Wesley’s body language suddenly turned prickly as his shoulders tensed, eyes narrowing to slits―and Wyatt got the impression that he was trapped with a tiger. He wanted to run from, and towards him.

“Work and school are alright. I live with a foster parent.”

He opened his mouth to apologize, but Wesley waved him off.

“It’s alright, you didn’t know. Can we drop it?”

“Yeah, sure,” he murmured, nodding as he wondered how he could text a guy nonstop for three weeks and yet not know he lived in foster care, though in retrospect it all made sense; the evasions and quick subject changes whenever family came up, which Wyatt had always attributed to his feigned aura of mystery. It wouldn’t be the first time he met a wannabe Edward Cullen, but as he would soon learn, Wesley Chao never tried to be anyone but himself.

Betty returned with their orders in two separate plates, and Wyatt watched the other boy begin to wolf down his meal, even as he stared at the overly greased yellow fries and dubiously stuffed burgers.
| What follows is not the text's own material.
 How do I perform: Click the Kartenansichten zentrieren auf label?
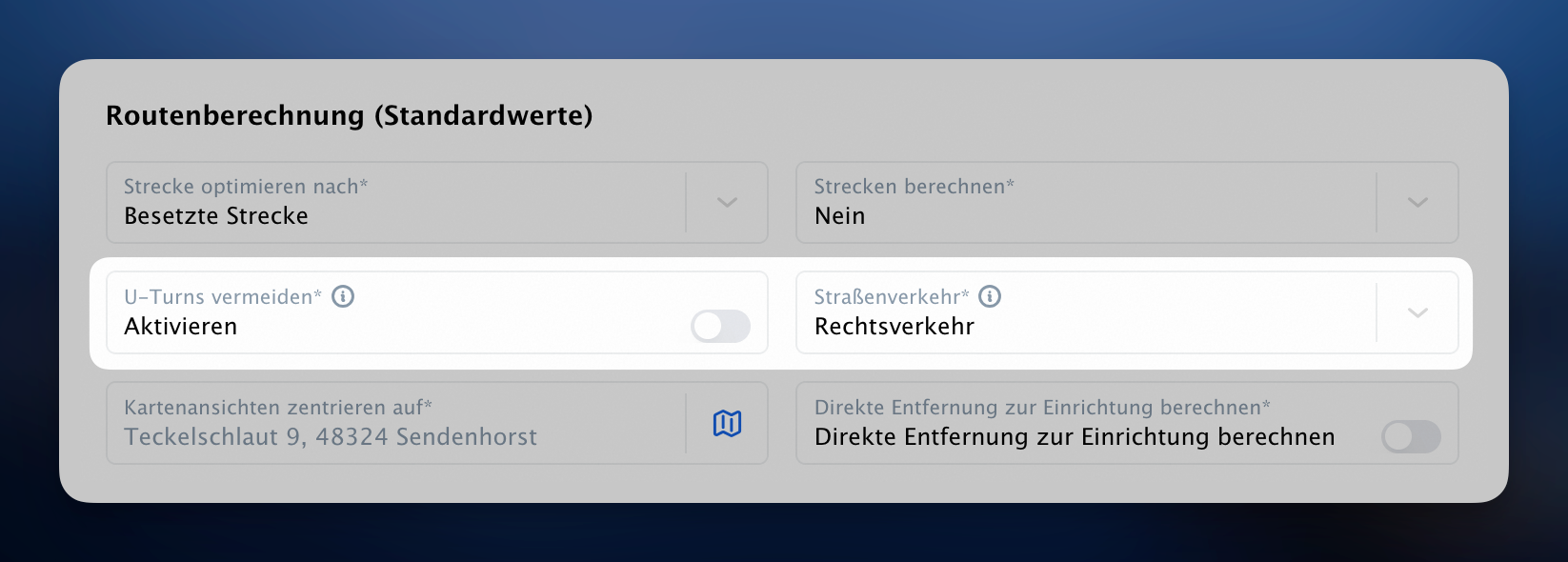[x=278, y=408]
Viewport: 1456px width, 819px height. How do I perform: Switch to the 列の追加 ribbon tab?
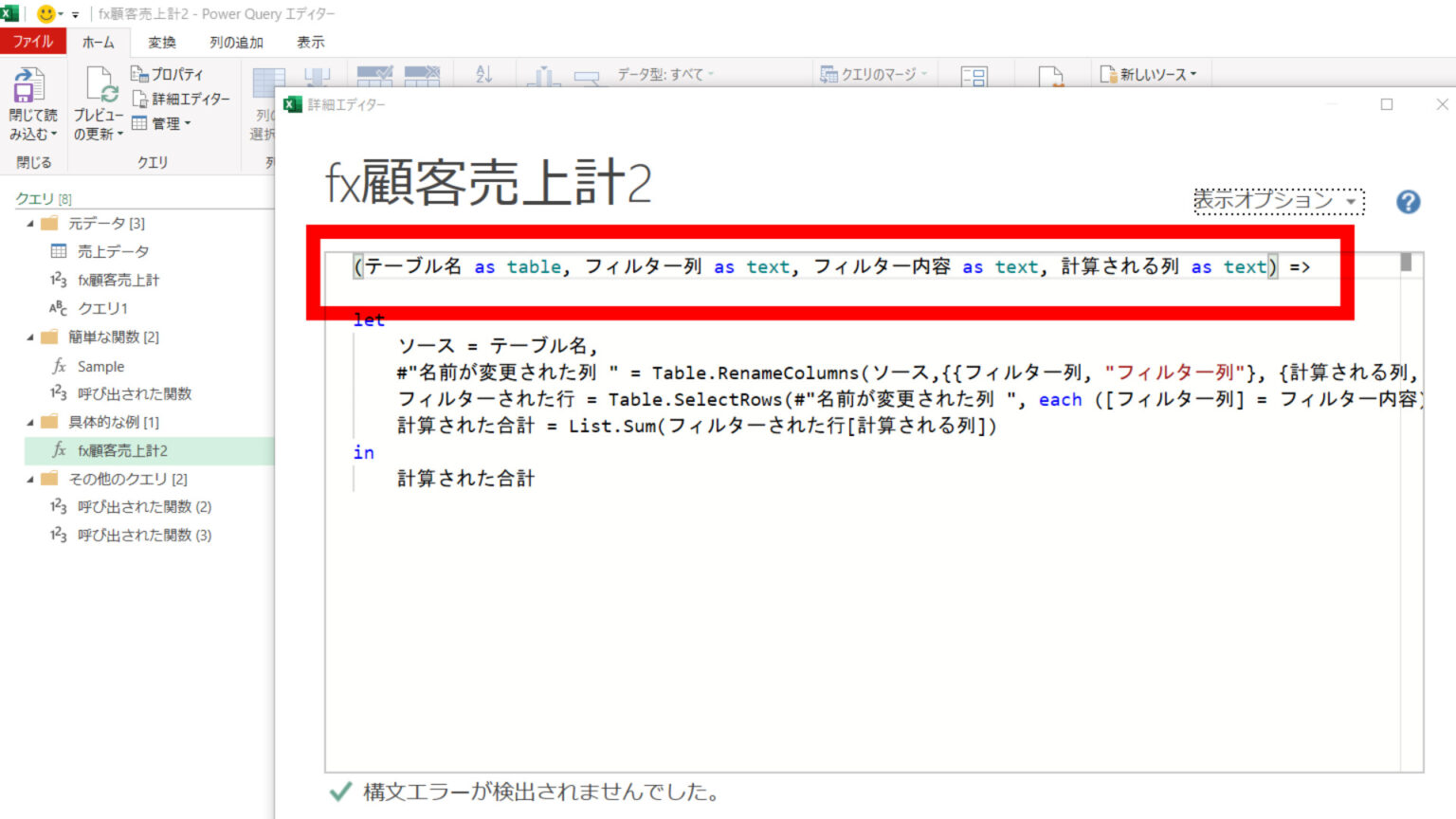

He prayed that sitting this close to them wouldn’t cause an acne outbreak and popped open his can of Coke, taking a quick gulp even as his mind screamed at him the many demerits of soda.

They made small talk as Wesley cleared his plate and Wyatt played with around with the fries on his own, so that at the end, one plate looked licked clean and the other remained untouched.
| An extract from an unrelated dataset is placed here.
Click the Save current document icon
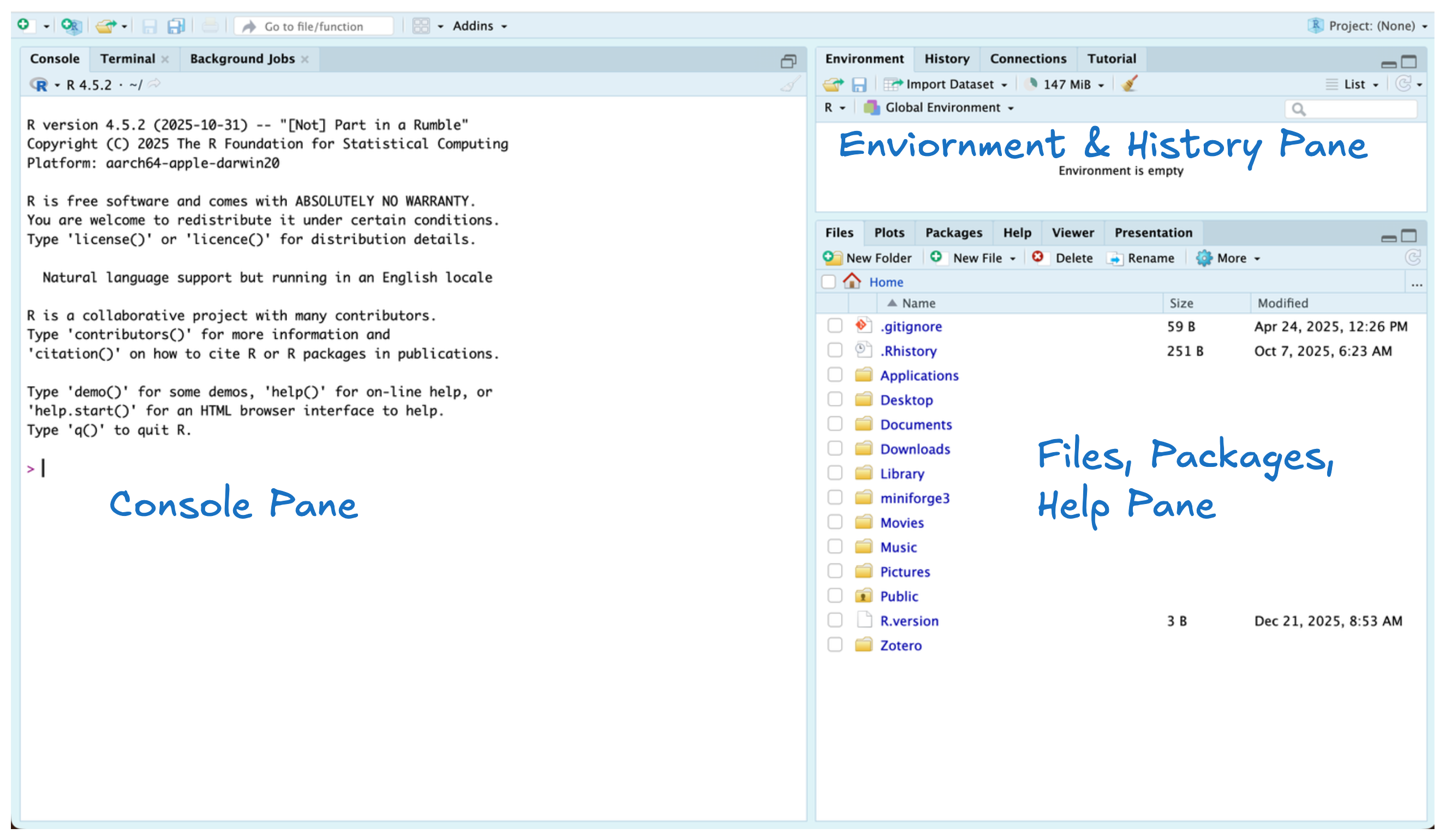 tap(150, 25)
He watched Wesley’s eyes stray from his plate to him and felt suddenly self-conscious, wanting to explain that he rarely, if ever, consumed fried or processed foods―but stopped at the last moment when it dawned on him, how selfish and snobbish he'd sound.

Gulping, he reached for a fry and popped it into his mouth, which suddenly exploded at the taste of a deep-fried potato. Unable to help himself, he reached for two more, tearing at a piece of lettuce that stuck out from the side of his burger too before pushing the plate away. He wouldn’t succumb.
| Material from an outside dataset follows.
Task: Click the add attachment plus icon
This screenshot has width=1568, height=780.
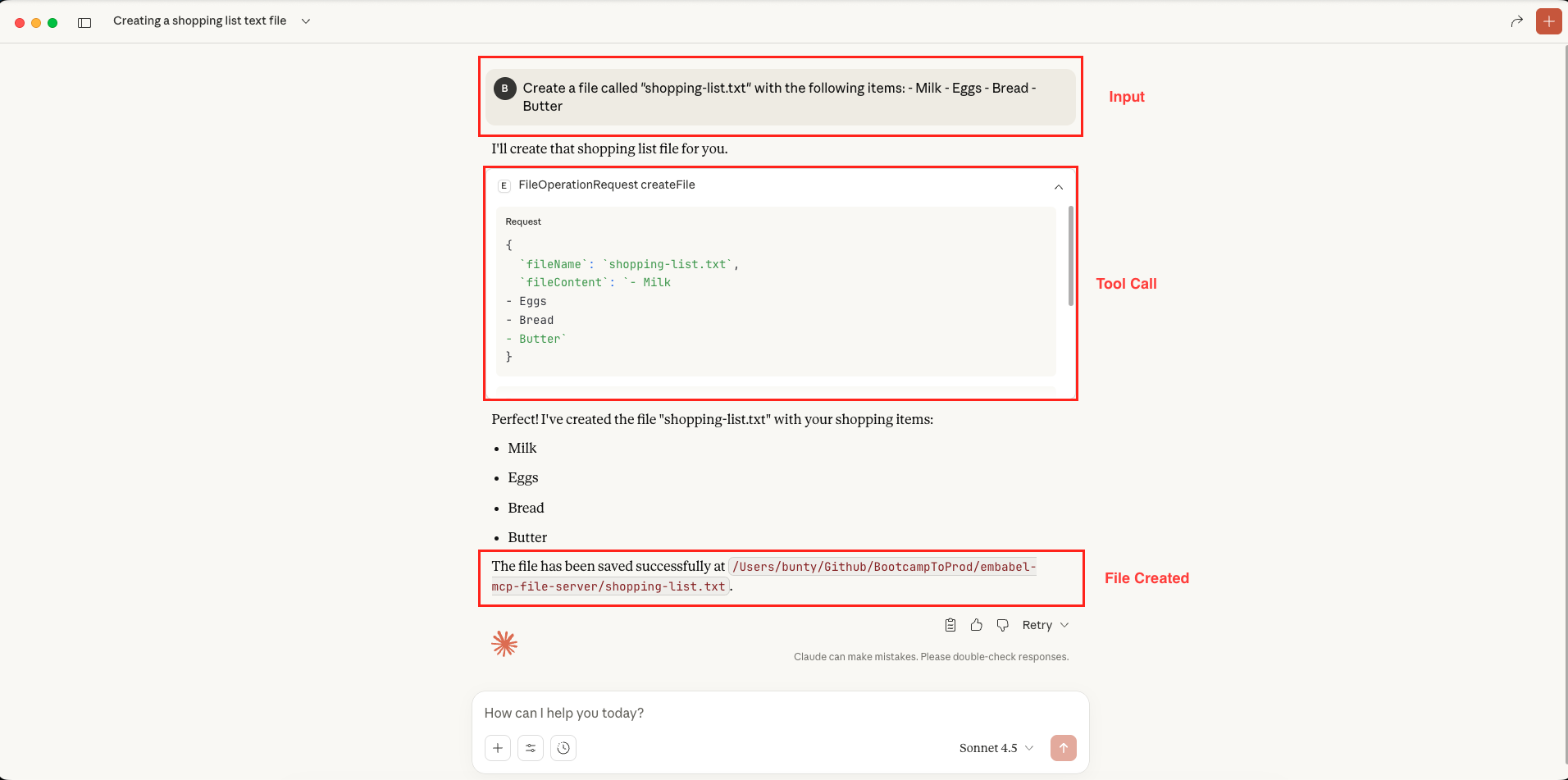Action: click(x=498, y=748)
“I ate before coming over,” he lied breezily, adding, “You can have mine.”
Wesley’s eyes studied him closely.

“You’re lying.”

He shrugged lazily, expression blasé. “Or I could leave it here, have them throw it away.”

Even before the words were fully formed Wesley dragged the plate towards his direction, dubiously shaking his head.

“That’s blackmail,” he said, smiling unguardedly for what felt like the first time in their little situationship. “You’re evil.”

As for Wyatt, he thought two things: the first being that Wesley had one of those faces that did a three-sixty from plain to simply gorgeous when smiling, and the second that it must have been magic, because in that moment, watching it break over his face like the sun through clouds on a very rainy day, he could’ve sworn that he felt his world go still.